Source records:
::::::::

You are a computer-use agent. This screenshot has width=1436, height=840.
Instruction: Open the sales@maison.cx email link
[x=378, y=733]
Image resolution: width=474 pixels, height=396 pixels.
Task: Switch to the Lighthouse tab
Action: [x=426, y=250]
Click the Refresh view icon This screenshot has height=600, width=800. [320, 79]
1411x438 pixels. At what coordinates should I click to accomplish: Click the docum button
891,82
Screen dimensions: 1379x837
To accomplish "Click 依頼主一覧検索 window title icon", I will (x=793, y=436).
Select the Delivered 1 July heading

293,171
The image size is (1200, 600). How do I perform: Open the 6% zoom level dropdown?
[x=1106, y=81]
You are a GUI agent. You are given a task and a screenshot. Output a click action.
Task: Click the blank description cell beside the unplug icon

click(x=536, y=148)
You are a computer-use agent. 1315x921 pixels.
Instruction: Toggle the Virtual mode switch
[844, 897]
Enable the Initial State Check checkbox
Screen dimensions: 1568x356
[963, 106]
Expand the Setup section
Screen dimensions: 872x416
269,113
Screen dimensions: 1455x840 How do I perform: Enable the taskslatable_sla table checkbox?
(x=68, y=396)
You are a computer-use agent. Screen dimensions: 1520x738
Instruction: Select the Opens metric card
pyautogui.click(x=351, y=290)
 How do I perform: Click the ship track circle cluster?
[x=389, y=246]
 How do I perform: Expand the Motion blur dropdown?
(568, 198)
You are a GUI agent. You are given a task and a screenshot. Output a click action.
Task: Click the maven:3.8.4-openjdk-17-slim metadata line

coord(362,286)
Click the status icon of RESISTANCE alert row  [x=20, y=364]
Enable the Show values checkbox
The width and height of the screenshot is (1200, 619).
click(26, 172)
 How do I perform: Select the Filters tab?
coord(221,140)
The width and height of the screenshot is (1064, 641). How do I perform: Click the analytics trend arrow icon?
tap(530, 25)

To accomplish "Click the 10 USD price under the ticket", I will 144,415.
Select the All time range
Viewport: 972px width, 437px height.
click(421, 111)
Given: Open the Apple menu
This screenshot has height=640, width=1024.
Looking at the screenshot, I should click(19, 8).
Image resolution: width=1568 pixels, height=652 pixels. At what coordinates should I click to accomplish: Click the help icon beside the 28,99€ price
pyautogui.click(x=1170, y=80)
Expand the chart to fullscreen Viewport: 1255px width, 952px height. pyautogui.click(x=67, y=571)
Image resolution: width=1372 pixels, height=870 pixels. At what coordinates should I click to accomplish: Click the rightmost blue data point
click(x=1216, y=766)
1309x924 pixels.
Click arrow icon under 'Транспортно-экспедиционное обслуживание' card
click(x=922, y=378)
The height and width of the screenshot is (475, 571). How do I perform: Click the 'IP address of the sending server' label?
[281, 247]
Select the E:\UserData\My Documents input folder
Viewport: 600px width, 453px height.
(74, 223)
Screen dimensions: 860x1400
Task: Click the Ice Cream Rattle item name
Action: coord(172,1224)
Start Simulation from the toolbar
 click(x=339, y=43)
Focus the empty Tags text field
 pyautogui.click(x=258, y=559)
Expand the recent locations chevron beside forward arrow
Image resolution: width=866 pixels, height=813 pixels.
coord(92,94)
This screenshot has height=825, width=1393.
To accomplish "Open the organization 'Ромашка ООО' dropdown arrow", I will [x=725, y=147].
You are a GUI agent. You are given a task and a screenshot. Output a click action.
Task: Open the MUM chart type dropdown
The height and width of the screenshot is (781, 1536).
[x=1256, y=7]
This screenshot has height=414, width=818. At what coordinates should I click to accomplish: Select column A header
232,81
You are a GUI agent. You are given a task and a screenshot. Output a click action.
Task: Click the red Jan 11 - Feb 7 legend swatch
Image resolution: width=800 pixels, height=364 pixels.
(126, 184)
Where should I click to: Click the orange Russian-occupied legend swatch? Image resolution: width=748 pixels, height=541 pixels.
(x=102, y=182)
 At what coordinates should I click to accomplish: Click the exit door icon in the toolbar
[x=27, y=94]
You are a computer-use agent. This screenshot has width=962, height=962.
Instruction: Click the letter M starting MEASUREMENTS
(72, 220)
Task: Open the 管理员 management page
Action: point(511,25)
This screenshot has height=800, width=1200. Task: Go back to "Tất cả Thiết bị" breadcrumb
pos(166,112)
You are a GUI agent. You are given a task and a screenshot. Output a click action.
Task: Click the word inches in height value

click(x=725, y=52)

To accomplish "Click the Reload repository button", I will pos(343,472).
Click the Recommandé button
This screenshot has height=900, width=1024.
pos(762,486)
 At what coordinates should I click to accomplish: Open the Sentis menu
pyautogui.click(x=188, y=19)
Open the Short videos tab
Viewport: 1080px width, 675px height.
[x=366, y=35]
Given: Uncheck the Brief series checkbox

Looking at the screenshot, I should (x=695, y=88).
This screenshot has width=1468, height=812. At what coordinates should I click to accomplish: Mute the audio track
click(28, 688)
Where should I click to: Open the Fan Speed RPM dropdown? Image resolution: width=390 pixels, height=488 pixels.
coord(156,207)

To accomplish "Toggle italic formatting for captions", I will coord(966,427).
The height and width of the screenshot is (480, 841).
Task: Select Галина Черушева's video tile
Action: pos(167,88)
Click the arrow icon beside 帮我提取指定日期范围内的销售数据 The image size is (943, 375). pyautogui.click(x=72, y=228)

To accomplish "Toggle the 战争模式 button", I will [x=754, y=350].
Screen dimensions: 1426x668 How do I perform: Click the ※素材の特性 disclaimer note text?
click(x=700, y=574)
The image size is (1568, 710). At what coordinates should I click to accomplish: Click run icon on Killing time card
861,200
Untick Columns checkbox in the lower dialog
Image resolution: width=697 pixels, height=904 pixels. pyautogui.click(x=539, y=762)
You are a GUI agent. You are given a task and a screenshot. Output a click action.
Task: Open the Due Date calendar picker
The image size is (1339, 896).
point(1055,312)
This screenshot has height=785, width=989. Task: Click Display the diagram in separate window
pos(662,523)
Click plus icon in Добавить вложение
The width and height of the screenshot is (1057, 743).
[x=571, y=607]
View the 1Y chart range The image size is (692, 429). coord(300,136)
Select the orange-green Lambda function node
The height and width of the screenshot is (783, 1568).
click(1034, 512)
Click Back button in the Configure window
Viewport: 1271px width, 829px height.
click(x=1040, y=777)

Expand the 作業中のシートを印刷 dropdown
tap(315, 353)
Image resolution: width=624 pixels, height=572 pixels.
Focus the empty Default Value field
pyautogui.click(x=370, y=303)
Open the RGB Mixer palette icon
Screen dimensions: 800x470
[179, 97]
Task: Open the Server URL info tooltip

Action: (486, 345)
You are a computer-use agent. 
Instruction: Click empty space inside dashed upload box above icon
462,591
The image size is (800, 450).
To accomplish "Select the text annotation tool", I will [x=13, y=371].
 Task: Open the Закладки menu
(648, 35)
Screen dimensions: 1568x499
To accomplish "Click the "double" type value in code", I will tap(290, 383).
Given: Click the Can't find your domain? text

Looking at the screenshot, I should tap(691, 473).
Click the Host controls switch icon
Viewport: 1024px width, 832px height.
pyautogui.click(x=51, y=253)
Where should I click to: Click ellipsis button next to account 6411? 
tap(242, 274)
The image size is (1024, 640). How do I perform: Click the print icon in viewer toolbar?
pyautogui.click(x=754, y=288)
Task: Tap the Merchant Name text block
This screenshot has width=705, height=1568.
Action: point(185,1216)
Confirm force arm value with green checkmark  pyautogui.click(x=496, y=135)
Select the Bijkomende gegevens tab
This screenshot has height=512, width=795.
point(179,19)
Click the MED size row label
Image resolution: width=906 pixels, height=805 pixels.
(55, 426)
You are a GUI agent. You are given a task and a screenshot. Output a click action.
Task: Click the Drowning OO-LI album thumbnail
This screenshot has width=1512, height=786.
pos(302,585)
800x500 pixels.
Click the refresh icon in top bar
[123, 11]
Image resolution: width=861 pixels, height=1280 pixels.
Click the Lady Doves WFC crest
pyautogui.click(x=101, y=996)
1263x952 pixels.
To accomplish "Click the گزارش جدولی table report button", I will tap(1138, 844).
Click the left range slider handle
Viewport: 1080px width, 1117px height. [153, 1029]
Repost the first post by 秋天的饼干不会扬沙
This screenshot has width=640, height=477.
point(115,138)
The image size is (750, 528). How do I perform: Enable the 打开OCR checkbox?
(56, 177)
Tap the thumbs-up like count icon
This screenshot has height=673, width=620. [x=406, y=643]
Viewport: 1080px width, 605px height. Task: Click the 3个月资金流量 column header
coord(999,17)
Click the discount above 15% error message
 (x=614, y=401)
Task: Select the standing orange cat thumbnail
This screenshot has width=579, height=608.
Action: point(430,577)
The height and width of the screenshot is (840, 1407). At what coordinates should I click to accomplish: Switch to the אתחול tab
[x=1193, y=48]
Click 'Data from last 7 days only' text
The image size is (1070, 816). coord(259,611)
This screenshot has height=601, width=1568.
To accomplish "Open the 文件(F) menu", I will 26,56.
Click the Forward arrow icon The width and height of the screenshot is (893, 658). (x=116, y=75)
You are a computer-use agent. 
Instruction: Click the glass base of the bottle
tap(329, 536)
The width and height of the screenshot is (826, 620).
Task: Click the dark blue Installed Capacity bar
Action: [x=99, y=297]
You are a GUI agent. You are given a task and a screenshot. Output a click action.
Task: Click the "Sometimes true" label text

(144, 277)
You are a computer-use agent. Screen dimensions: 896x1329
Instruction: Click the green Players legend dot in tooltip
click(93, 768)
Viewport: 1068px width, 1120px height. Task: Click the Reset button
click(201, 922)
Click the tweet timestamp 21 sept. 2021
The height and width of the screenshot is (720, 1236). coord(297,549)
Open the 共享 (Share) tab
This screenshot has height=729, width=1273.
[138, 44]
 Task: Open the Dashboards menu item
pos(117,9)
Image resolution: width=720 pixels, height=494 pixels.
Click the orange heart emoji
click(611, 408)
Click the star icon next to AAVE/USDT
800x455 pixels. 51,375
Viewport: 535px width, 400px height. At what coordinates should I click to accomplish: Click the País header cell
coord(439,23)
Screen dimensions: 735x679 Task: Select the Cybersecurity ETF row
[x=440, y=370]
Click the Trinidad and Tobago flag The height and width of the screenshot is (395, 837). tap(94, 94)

::::::::

**YOUR OBJECTIVE**:
From the data above, return every line from the line that has "Image resolution: width=800" up to and including the line that has "has width=962, height=962.", exactly.

**EXERCISE OUTPUT**:
Image resolution: width=800 pixels, height=364 pixels.
(126, 184)
Where should I click to: Click the orange Russian-occupied legend swatch? Image resolution: width=748 pixels, height=541 pixels.
(x=102, y=182)
 At what coordinates should I click to accomplish: Click the exit door icon in the toolbar
[x=27, y=94]
You are a computer-use agent. This screenshot has width=962, height=962.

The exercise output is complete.